:: Supplied material ::
==================================================

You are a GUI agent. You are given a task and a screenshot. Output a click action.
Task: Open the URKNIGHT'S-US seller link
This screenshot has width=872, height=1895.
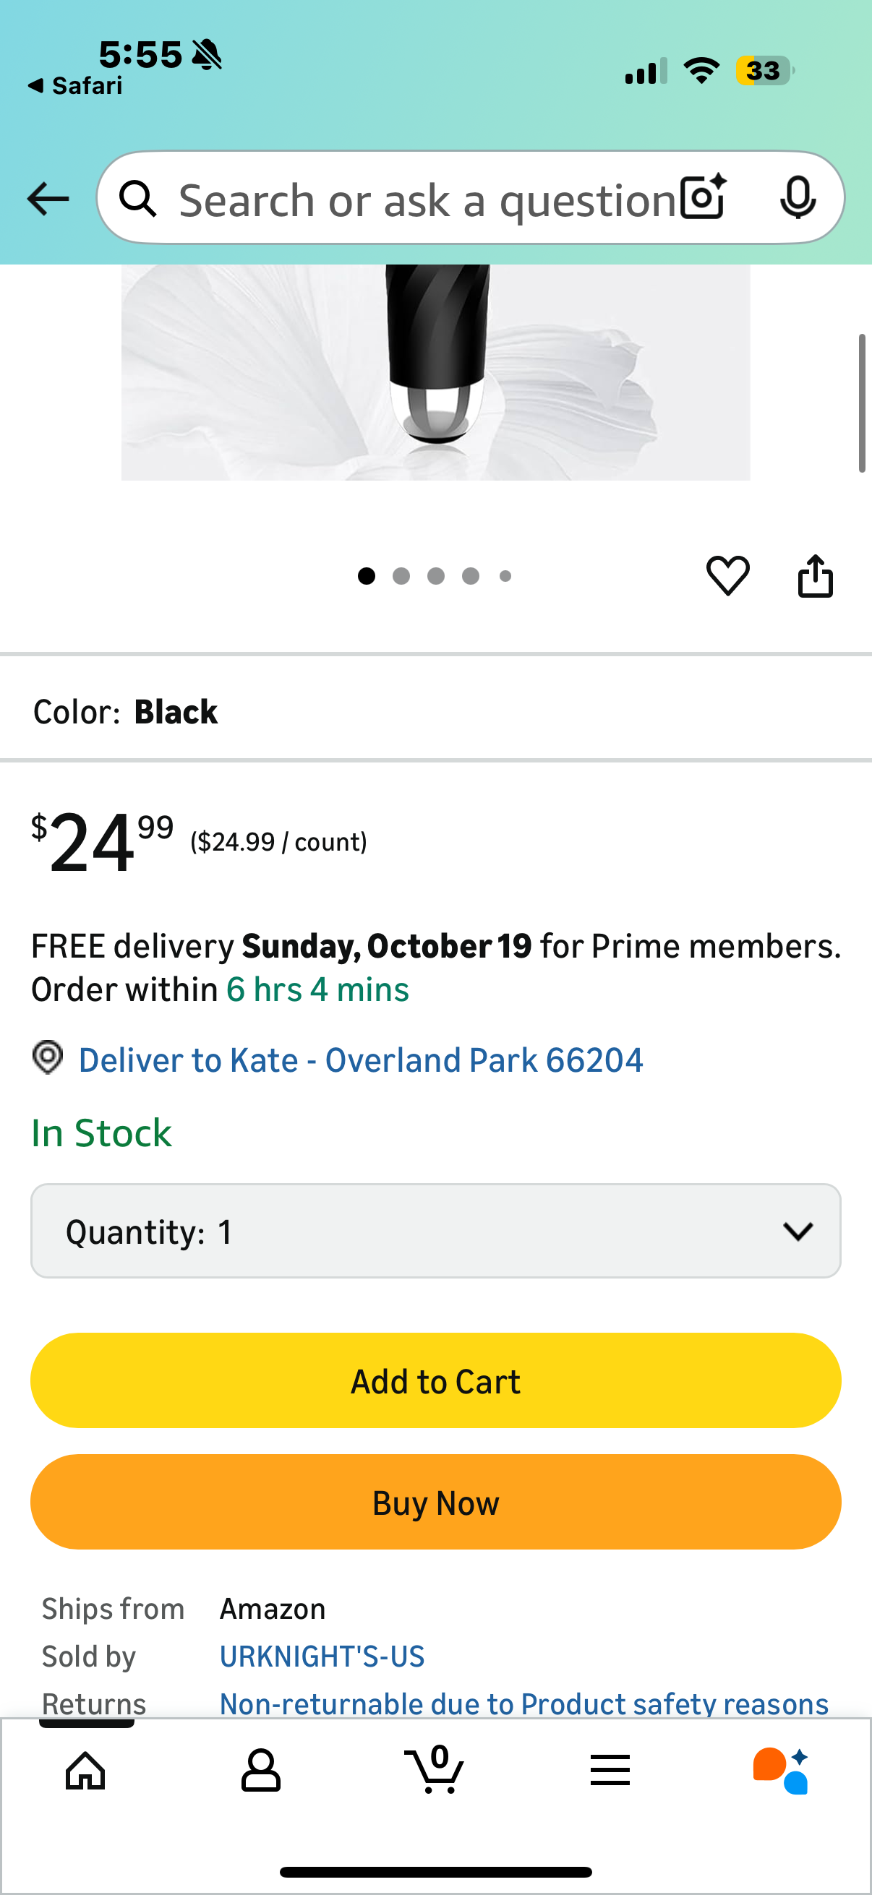tap(322, 1657)
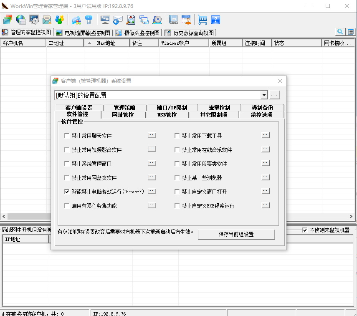This screenshot has width=357, height=316.
Task: Open the 流量控制 tab
Action: 219,108
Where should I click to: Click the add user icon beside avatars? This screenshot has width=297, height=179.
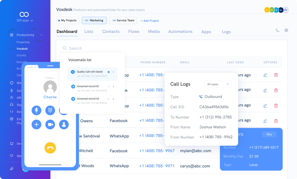(286, 10)
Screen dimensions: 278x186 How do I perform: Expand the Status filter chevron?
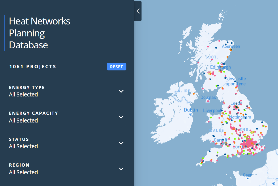[121, 143]
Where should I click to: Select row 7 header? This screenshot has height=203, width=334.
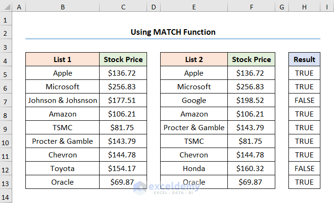(6, 101)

==================================================

:: Objective ::
Change every "Where should I click to" in the data above to "What should I tap to" and write the data out again with nothing else altered, omitting the pictures.

:: Result of this task ::
You are a GUI agent. You are given a task and a screenshot. Output a click action.
Task: Open the URKNIGHT'S-US seller link
This screenshot has width=872, height=1895.
tap(322, 1657)
This screenshot has width=357, height=316.
Task: Open the 流量控制 tab
Action: 219,108
What should I tap to: Click the add user icon beside avatars? This screenshot has width=297, height=179.
(286, 10)
Screen dimensions: 278x186 How do I perform: Expand the Status filter chevron?
[121, 143]
What should I tap to: Select row 7 header? This screenshot has height=203, width=334.
(6, 101)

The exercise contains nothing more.